Reproductive system: Ovotestis forms two groups of follicles. Penis is continued in a long epiphallus and bears a long appendix, with swollen basal and distal divisions, the penial retractor bifurcate, one branch inserted on the epiphallus, the other on the base of the appendix (distally it attaches to the right ocular retractor, according to G. Dallas Hanna).

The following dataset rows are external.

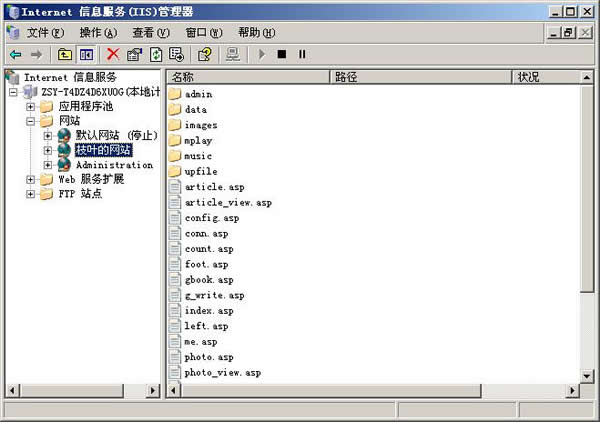The width and height of the screenshot is (600, 422).
Task: Click the Up one level toolbar icon
Action: click(x=65, y=54)
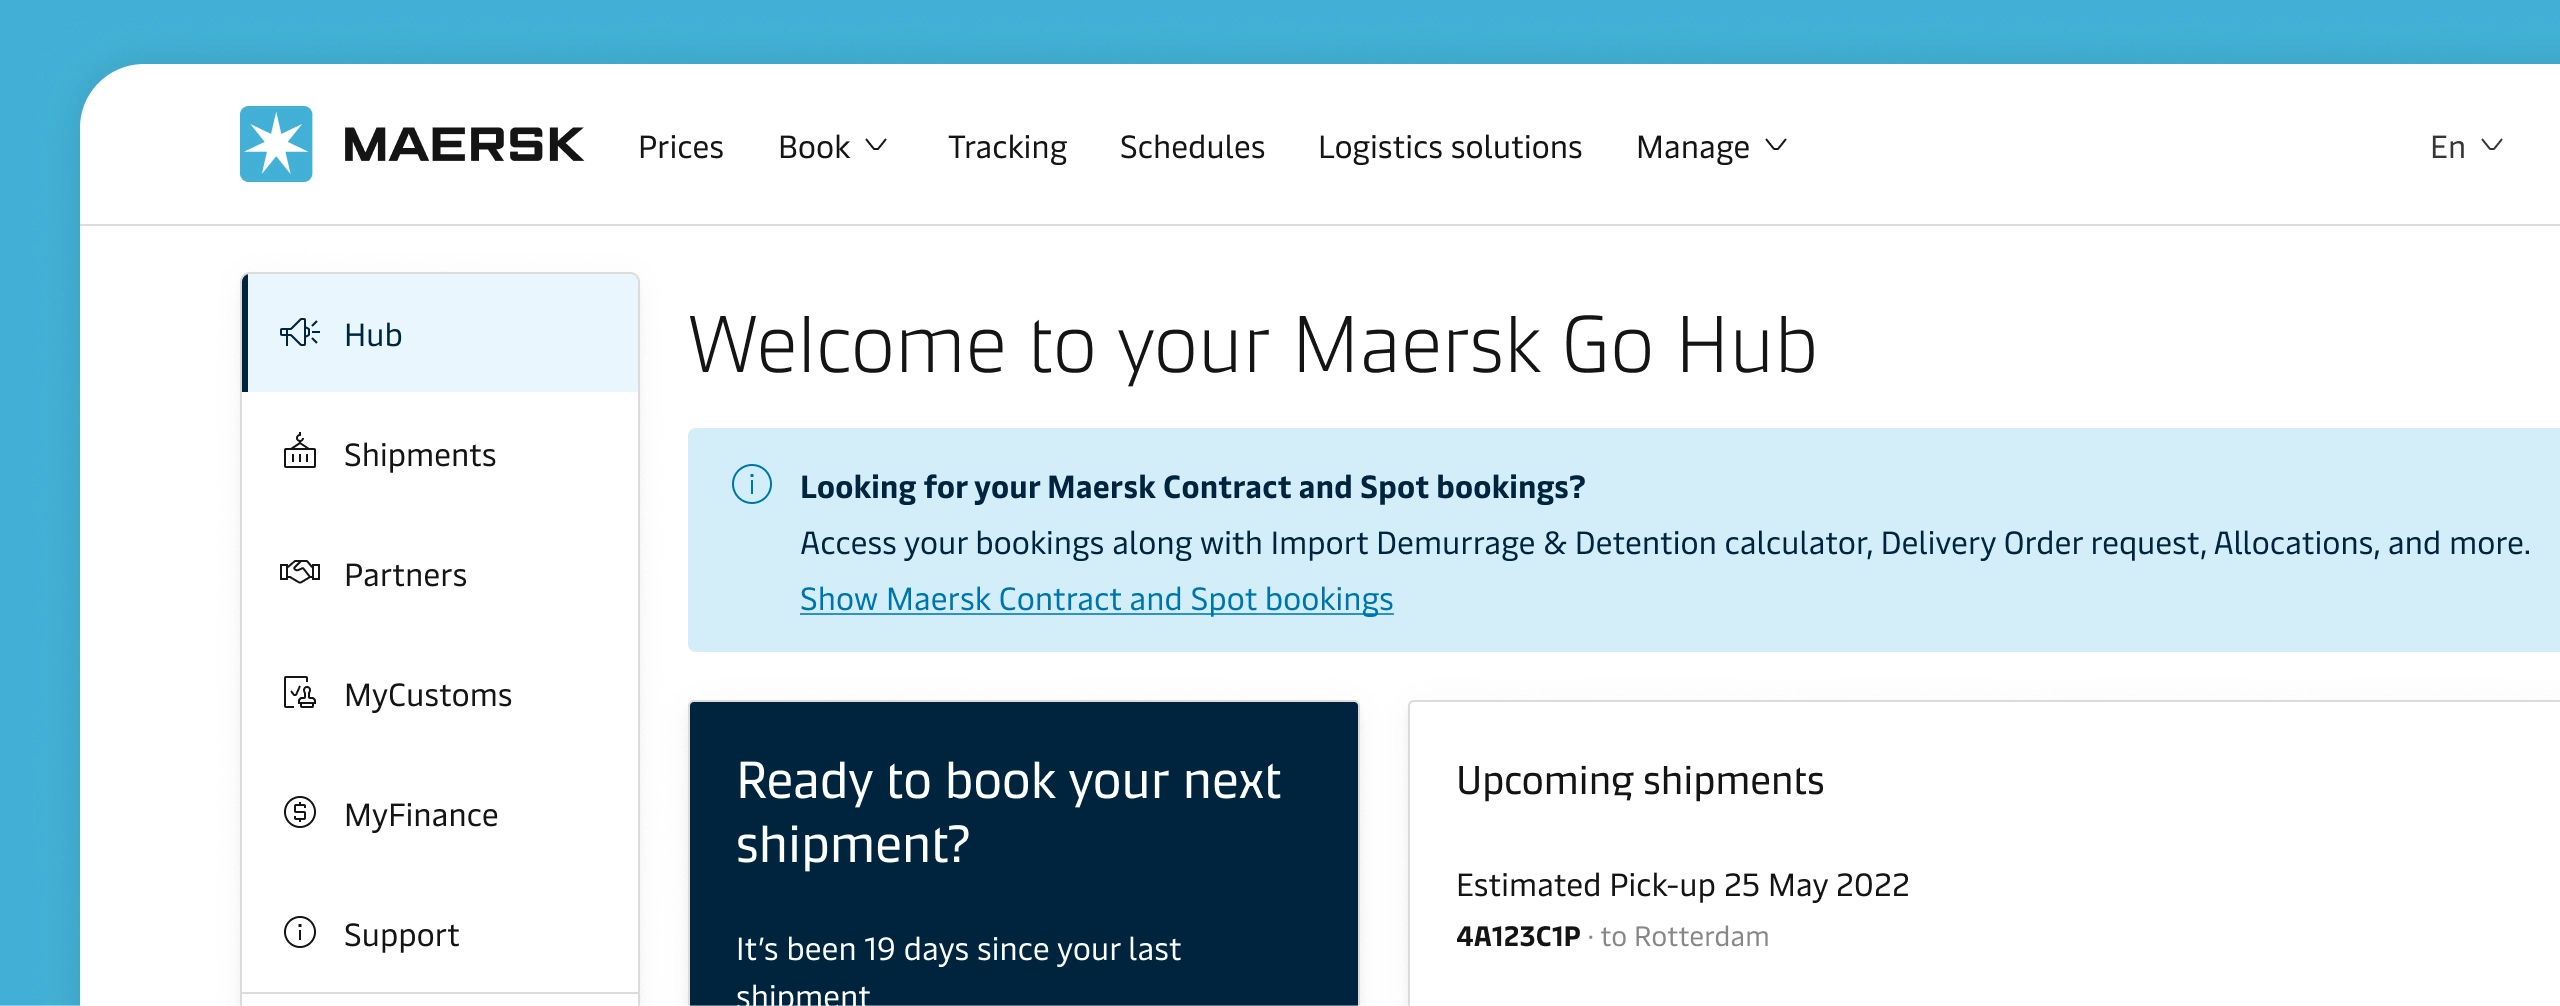Show Maersk Contract and Spot bookings
This screenshot has width=2560, height=1006.
1096,598
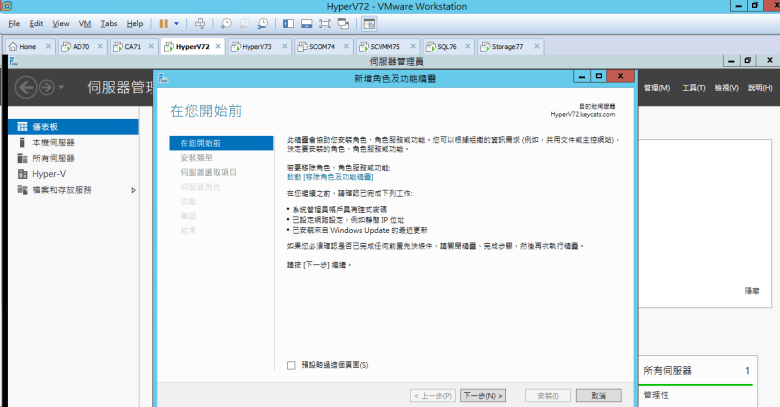This screenshot has height=407, width=780.
Task: Switch to the SCVMM75 tab
Action: pos(383,46)
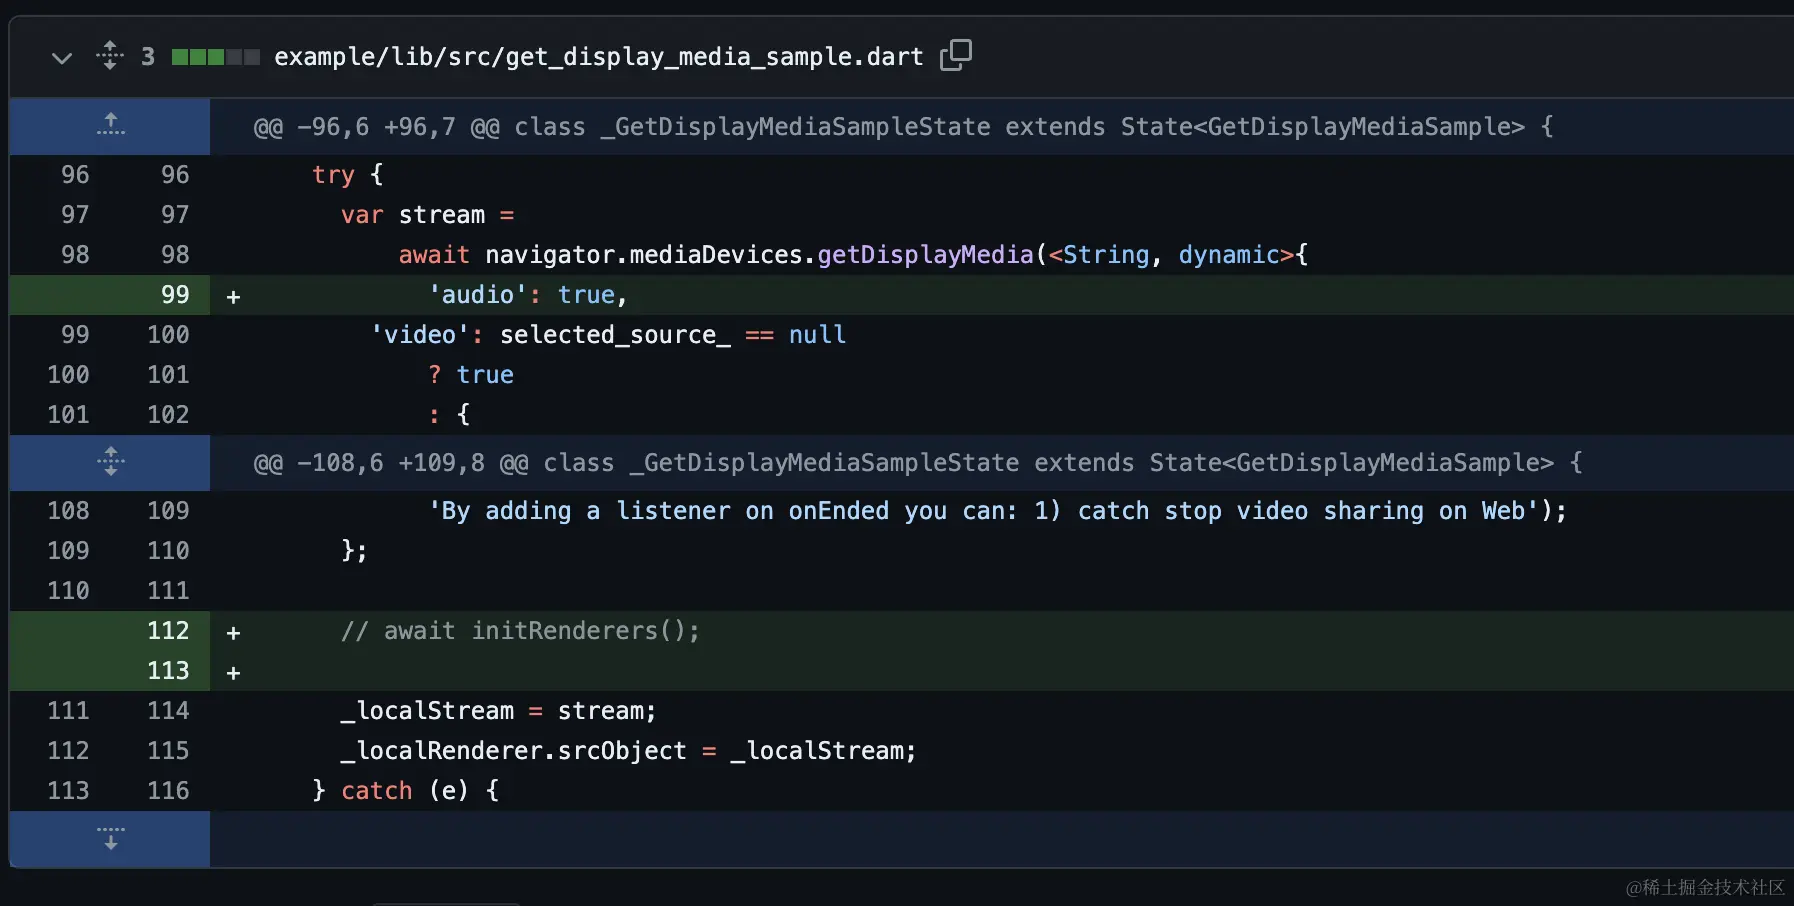Collapse the get_display_media_sample.dart file diff
This screenshot has height=906, width=1794.
point(61,58)
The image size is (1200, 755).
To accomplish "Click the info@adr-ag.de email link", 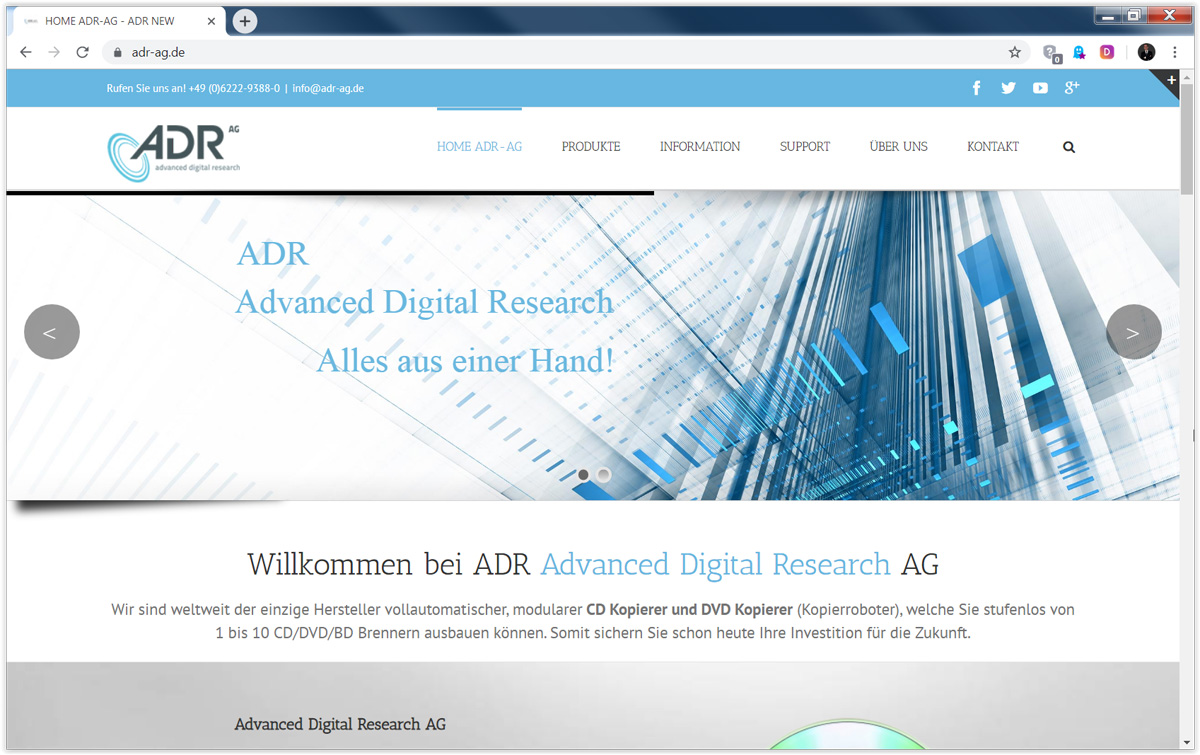I will tap(328, 88).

By the structure of the male organs Strobilops resembles Vallonia, Pupilla, Lauria, the Achatinellidae, and some other groups are similar in having a bifurcate penial retractor and a long, tripartite appendix. If G. Dallas Hanna is right in stating that
the penial retractor is a branch of the right ocular band, this is an important difference from any known Orthurethra. The mouth parts do not differ materially from some Pupillidae.

==Fossil distribution==
Strobilopsidae appeared in the Upper Eocene of western Europe in several species having all the external characters of the genus Strobilops, and though the internal structure has not been worked out (in 1927), it is safe to assume that they are closely related to the well-known Oligocene forms following them. In Europe this genus continued in numerous species into the Pliocene, the last one in the Upper Pliocene (Astian stage) of Piedmont.

In late Cretaceous beds there are various forms described as Helix, or under the names Obbinula and Pseudostrobilus, which certainly have some of the characters of Strobilops. All are larger than any Strobilops.